“I don’t care what your economic status is in life, you don’t have the right to beat somebody’s ass on the street! None!”
That was Philadelphia Mayor Michael Nutter’s emotional response this afternoon when Daily News reporter Jan Ransom asked why he’d raised the issue of race in a church appearance on Sunday.
Nutter rolled out his administration’s plan for dealing with packs of youths inflicting random violence in center city today, and I think he mostly got it right, in both tone and substance (read Elizabeth Fiedler’s report here).
There will be beefed-up police presence in center city and university city on weekends, along with volunteers in t-shirts indicating they’re there to keep an eye out for public safety. The enforcement effort is important, and making some noise about it is important, too, so kids who might think of joining their rowdier friends for a jaunt will know there’s a real risk of arrest. And of course, it will give notice to parents who have some control over their kids’ behavior to tighten the leash.

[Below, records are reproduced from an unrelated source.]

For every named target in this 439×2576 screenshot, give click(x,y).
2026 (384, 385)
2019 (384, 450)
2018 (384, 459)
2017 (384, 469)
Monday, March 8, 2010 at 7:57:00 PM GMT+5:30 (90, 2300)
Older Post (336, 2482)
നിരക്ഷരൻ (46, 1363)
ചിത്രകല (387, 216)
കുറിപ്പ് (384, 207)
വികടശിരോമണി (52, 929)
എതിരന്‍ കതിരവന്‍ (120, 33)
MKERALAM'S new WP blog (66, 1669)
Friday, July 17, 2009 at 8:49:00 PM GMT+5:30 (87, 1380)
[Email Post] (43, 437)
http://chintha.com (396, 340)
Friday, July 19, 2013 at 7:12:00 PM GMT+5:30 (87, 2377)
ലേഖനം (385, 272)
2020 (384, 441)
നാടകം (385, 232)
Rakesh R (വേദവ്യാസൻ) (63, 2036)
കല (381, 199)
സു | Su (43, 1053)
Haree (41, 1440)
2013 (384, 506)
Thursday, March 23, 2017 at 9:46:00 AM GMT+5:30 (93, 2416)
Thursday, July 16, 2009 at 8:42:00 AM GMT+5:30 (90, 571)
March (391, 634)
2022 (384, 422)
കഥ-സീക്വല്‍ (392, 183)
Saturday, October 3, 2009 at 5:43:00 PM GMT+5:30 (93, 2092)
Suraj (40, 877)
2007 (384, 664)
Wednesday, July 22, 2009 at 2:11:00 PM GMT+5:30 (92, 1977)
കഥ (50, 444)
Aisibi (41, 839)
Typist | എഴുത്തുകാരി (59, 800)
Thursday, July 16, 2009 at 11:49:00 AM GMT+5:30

A couple weeks ago I sat in court for a hearing in the case of a youth arrested after the Saturday night mini-rampage on Walnut Street in June. The young man’s mom stood at the back of the courtroom fighting back tears. She said her son was a good student with no criminal record who’d finished school and was supposed to start college in the fall. It may be that he just followed the wrong crowd that night, and maybe a strong warning will keep some kids like that home.
I doubt Nutter’s praise for high-achieving kids and his promise to expand recreation center hours and other programs will change the behavior of kids inclined toward random violence. But it was important to send a message to other constituents that he believes in kids, and isn’t some power-drunk assistant principal ready to whack anybody without a hall pass.
And the announced plans to expand and enforce the youth curfews are important – not because they’ll keep every 16-year old in on Saturday night, but because they give police the right to take action if they see a pack of kids romping down 15th St. If you read the accounts of the mob attacks so far, one thing that stands out is police officers’ frustration when victims say they’re unable to identify their attackers. The police apparently felt they needed cause to stop kids they suspected were up to no good. Now if they see an ominous gathering the curfew policy gives them the right to intervene before there’s violence.
Given center city’s renaissance in the past 20 years and its importance to the city’s economy, it would be foolhardy for any mayor not to try and get this stuff under control.
Dealing with the root causes of behavior will take decades and the efforts of the nation, not just the city (Nutter noted today the city has 5,000 fewer federally-funded youth jobs than last year). But it’s important for Nutter to react to what’s happening now, and he’s made a good start.